Mr. Robot Hacks: How Angela Stole Her Boss’ Password Using mimikatz

Cybersecurity Hacking

As always, Mr.Robot has proven fascinating in its story line and realistic in its hacking. In episode 6 of this Season 2, Angela, Elliot’s best friend and now a junior executive at E Corp, is looking for information regarding the toxic chemical leak by E Corp that killed both her mother and Elliot’s father. Angela social engineers her boss’ secretary to get access to his office and then uses a USB Rubby Ducky to extract his passwords in cleartext (unencrypted). This will presumably give her access to damning information on the Washington Township toxic leak.

Angela made it seem easy to get the boss’s password, and in reality it is, if you know what you are doing.

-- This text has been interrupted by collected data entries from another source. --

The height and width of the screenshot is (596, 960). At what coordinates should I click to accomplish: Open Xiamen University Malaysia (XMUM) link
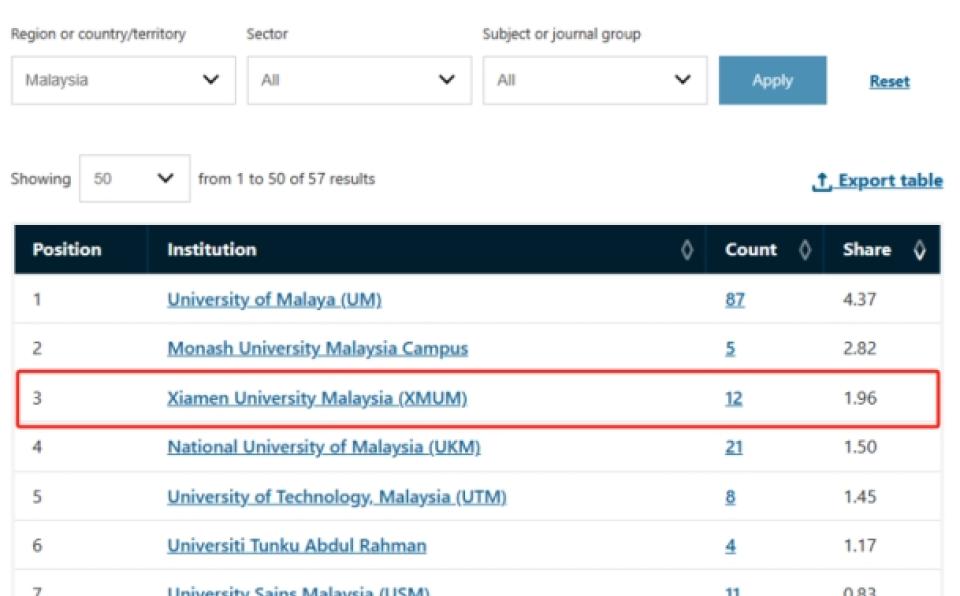coord(315,397)

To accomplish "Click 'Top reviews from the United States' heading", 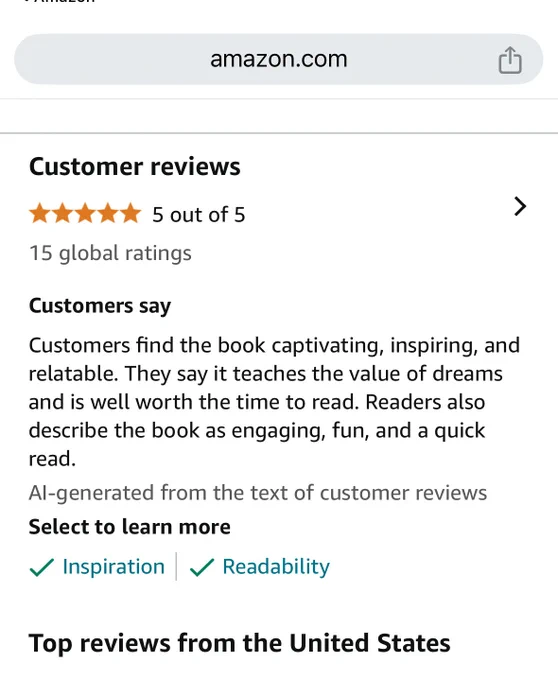I will [239, 643].
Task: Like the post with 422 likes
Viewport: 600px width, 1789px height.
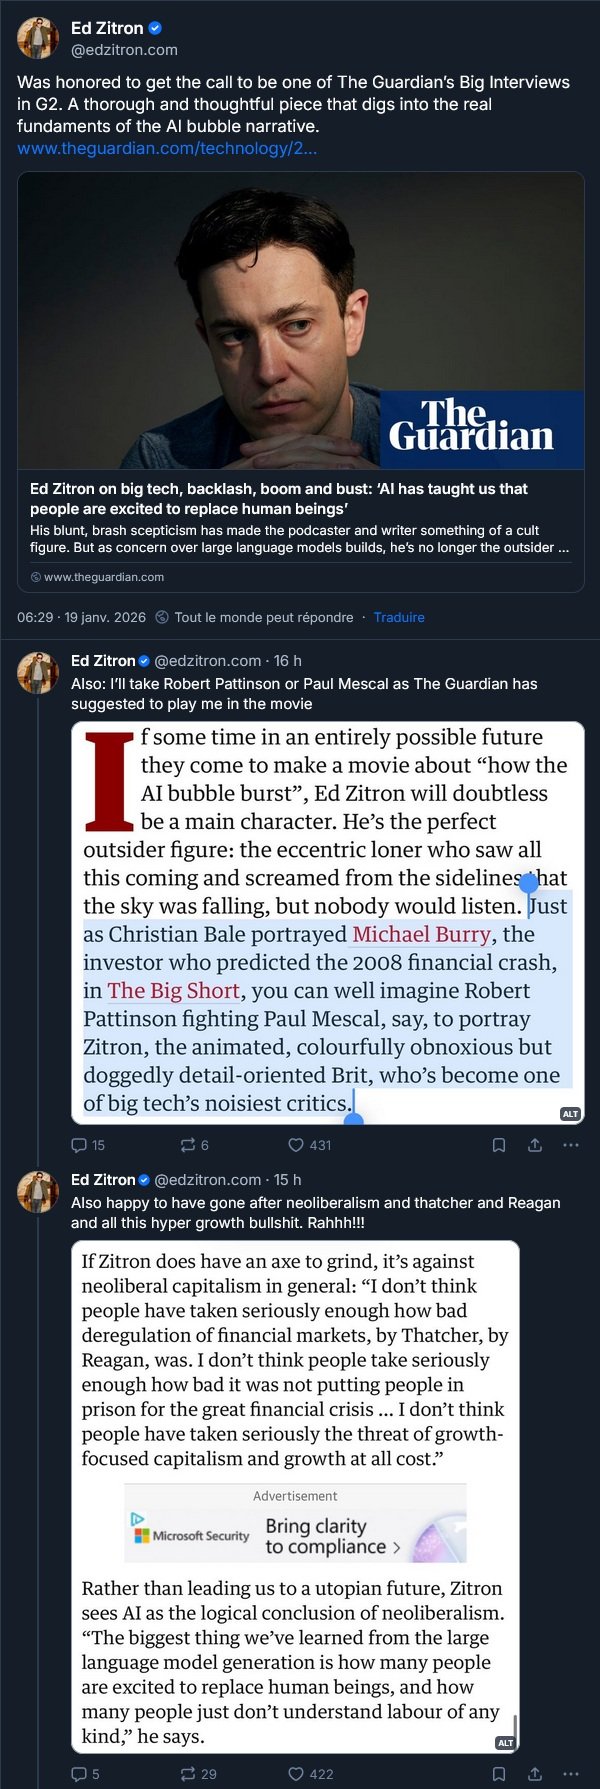Action: click(296, 1774)
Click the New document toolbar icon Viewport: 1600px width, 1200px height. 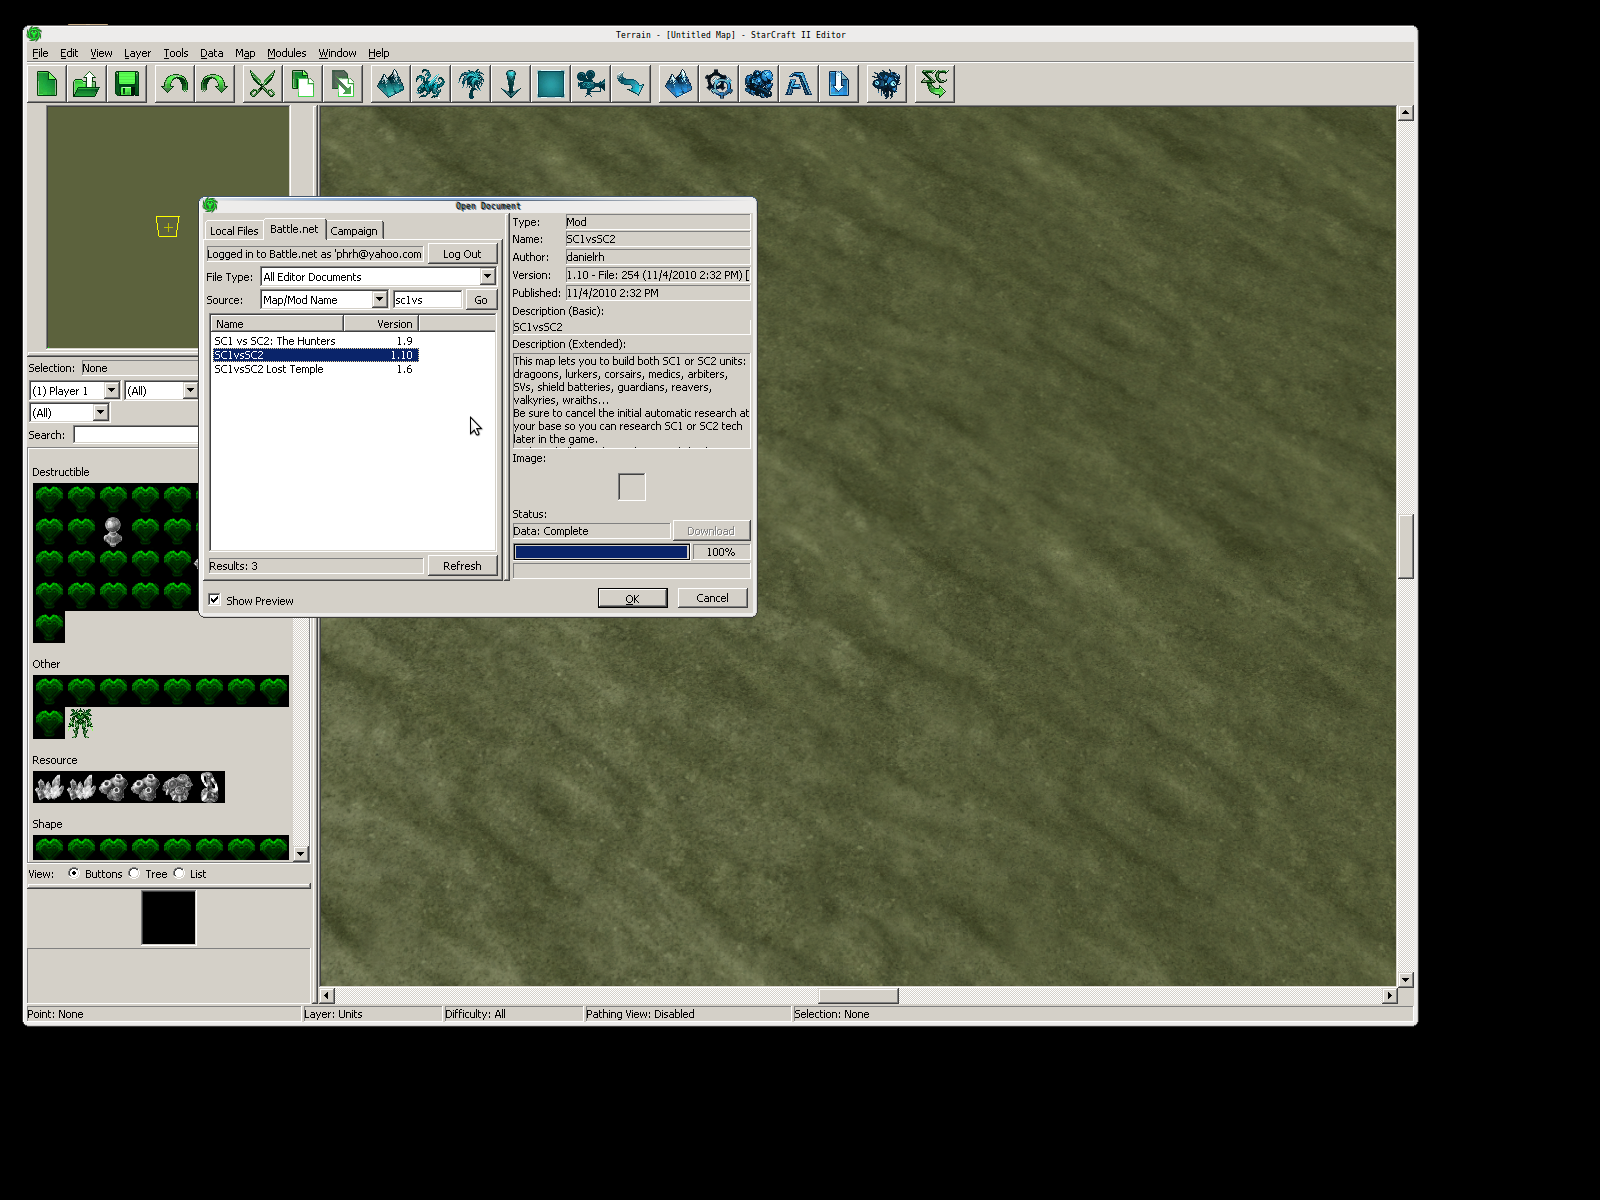pyautogui.click(x=47, y=84)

In this tutorial we will discuss and show how a USB device can be used to extract passwords from a Windows machine in clear text (Windows passwords are stored as hashes), just the way Angela did in this episode of Mr. Robot.

Rubber Ducky

A Rubber Ducky is a USB device that emulates a USB keyboard. Each USB device communicates to the operating system what type of device it is, for instance, storage, printer, mouse, keyboard, etc. The Rubber Ducky simply has its firmware flashed with the code of a keyboard rather than storage. As a result, any system that it plugs into will automatically receive input from the Rubber Ducky, just as it would with any keyboard attached to that system. You can buy one at the Hackaday store here for less than $50.

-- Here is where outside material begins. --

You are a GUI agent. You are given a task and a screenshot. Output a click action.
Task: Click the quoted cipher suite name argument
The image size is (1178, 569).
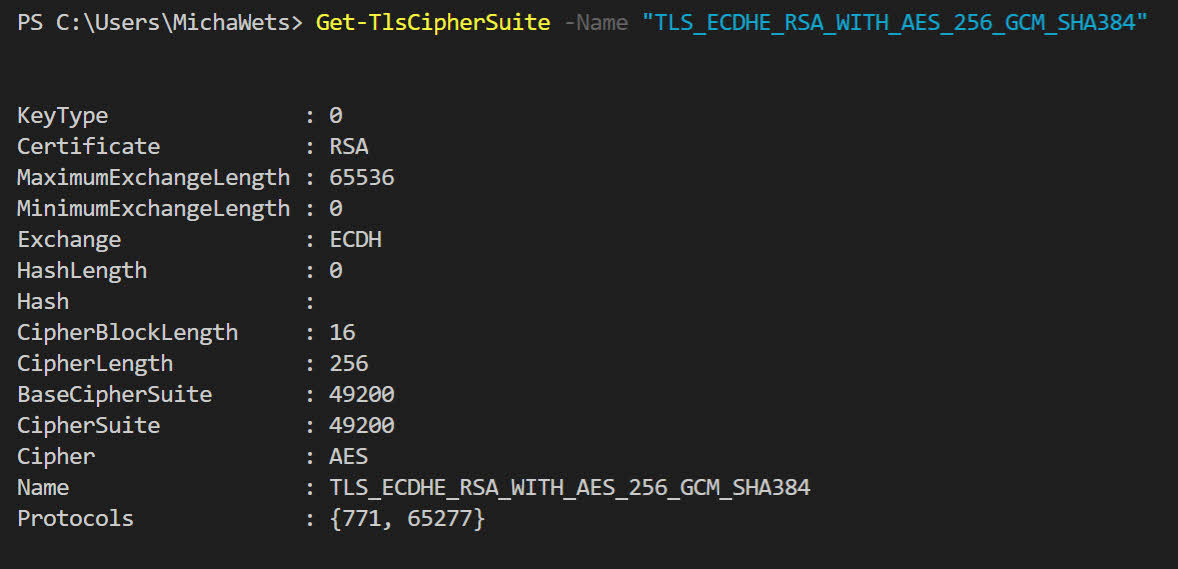pyautogui.click(x=895, y=23)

Angela really does not have the hacking skills necessary to extract the passwords, so the f/society team gave this rubber ducky to Angela to make it simple for her to install mimikatz and steal the passwords. Mimikatz doesn’t require the Rubber Ducky, but with it, they could install a script on the Rubber Ducky, so that Angela only needed to install the device to get the password.

With a very limited amount of knowledge, you can use mimikatz to extract passwords without a Rubber Ducky.

Mimikatz

The program that Angela used to extract her boss’s password is named mimikatz. It was developed by Benjamin Delpy, aka gentilkiwi, who developed it to teach himself C and to explore Windows security. Basically, it is capable of extracting various sets of Windows credentials from live memory. If the system is active and the user has logged in, mimikatz can get the user’s credentials!

Mimikatz has proven so powerful that Rapid7 has ported a version as a post-exploitation module in Metasploit. You can read about it in my tutorial here. Angela and the f/society use the original standalone module for this hack.

You can download the standalone version of mimikatz.

It’s important to note that mimikatz comes in both a 32- and 64-bit version. Make certain you use the proper version for the target or it will largely be useless.

Let’s take a look at how mimikatz works and how you can use it to retrieve users passwords just like Angela did in this episode of Mr Robot.

Step #1 Install mimikatz

Once you downloaded mimikatz, open a command prompt with administrator privileges (right click cmd.exe and select “Open as Administrator”).

Next, navigate to the directory where you downloaded mimikatz and type;

C:\x64\mimikatz

This will start mimikatz and open a interactive session with mimikatz like the screenshot below.

Step#2 Place in Debug mode

Before can do anything on mimikatz, we must put in the system in debug mode. We can do this within mimikatz by typing;

mimikatz # privilege ::debug

Step #3 Find the OS Version

Let’s start by finding the version of the operating system we are working on. Let’s type;

mimikatz # version

As you can see, mimikatz was able to extract that the operating system is Windows NT 6.1 build 7601 (Windows 7) and that it is 64-bit architecture.

Step #4 Get the Passwords

Now, let’s get into the good stuff. Let’s find the user’s password. Mimikatz uses a .dll injection to get access to the memory where the credentials are stored. Mimikatz uses sekurlsa.dll to do so.

To get get the passwords, type;

mimikatz # sekurlsa::logonpasswords

As you can see in the screenshot above, the system responded with lots of information including the username (Angela’s Boss), the domain (E Corp) and most importantly, the password (pa$$w0rd).

Now Angela can get into E-Corp’s secret files to find the evidence of the toxic leak that killed her mother and Elliot’s father and bring the perpetrators to justice!